Firewood ash is an excellent organic fertilizer when applied correctly to the proper plants. It can bring 13 natural nutrients to your soil and deter insects as well. However, not all firewood ash can be used this way. Learn more about what you can use for this purpose and when so that your garden thrives.
Tip: Having a soil test preformed yearly is recommended. The results allow you to accurately apply the correct amounts of fertilizer and amendment to your soil.
Step 1 - Collect Firewood Ash
Leftovers from trash fires, cardboard, and pressure-treated, painted, or stained wood will contain chemicals and substances that harm plants, so first make sure you collect only materials that has come from burning natural, untreated, and unpainted wood.
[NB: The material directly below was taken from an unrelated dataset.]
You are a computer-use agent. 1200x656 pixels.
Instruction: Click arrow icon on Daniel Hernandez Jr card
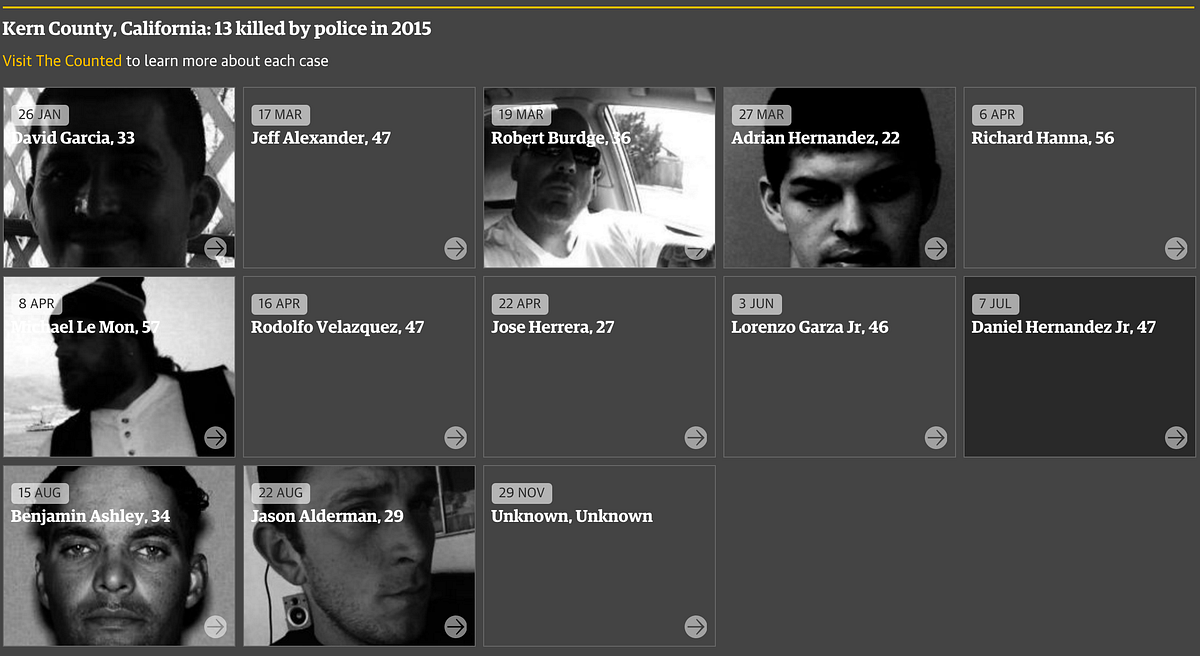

Allow ashes to cool overnight or longer before scooping and storing them in a metal can with a tight lid to keep air out. The can will help keep embers from reigniting while they sit a little longer. Afterward, use a medium mesh screen to sift out any chunks of wood. You can crush these pieces and sift them back into the can or dispose of them, whichever you choose. Ash is caustic because it is alkaline, like bleach, so protect your hands, eyes, and lungs properly while you work.
Step 2 - Apply to Plants
Spread the ash in the spring when the soil is dry, on a dry day with no or low wind. Lack of moisture is very important because if the ashes get wet before application, the water will leach some of its nutrients.
You can scoop it out and sprinkle it by hand around plant stems or at their base as long as you're wearing your gloves. Hand application is the most effective way to ensure that your fertilizer goes where you want it and in the right quantities. You can distribute larger amounts with a trowel or shovel or other broadcast applicator.
Be sure to spread your ash in moderation. Adding this to the garden or lawn will quickly raise the pH—it is not slow release— and lead to a salt buildup in the soil that will harm, more than help, your plants. You can safely spread up to 20 pounds (about a five-gallon bucket of ash) per 1,000 square feet of soil, or five pounds per 100 square feet per year. Limestone does the same thing as ash, so make sure your total applications of both fertilizers don't exceed 20 pounds.
Tip: Wood ash also adds potassium to the soil.
Step 3 - Store or Dispose of Unused Ash
An annual application of ash is plenty, so the best thing to do when you're done is to store it away or get rid of it. You can return the unused material to your metal can, sprinkle it on your compost pile, or otherwise dispose of it. Ash will help neutralize compost, making an ideal pH level for decomposition. Do not, however, allow it to pile up in hills or clumps, as it will leach salts into the soil.
When to Use Ash
As mentioned previously, there are many cases where a firewood ash fertilizer is not beneficial. Plants like potatoes, blueberries, cranberries, rhododendrons, azaleas, magnolias, pine trees, and oak trees can all be negatively affected. Instead, stick to using it on things like lawns, tomatoes, and grass.
Warning: Don't mix firewood ash with nitrogen fertilizers! Dangerous ammonia gas is created when high nitrogen fertilizers are mixed with alkaline materials like wood ash.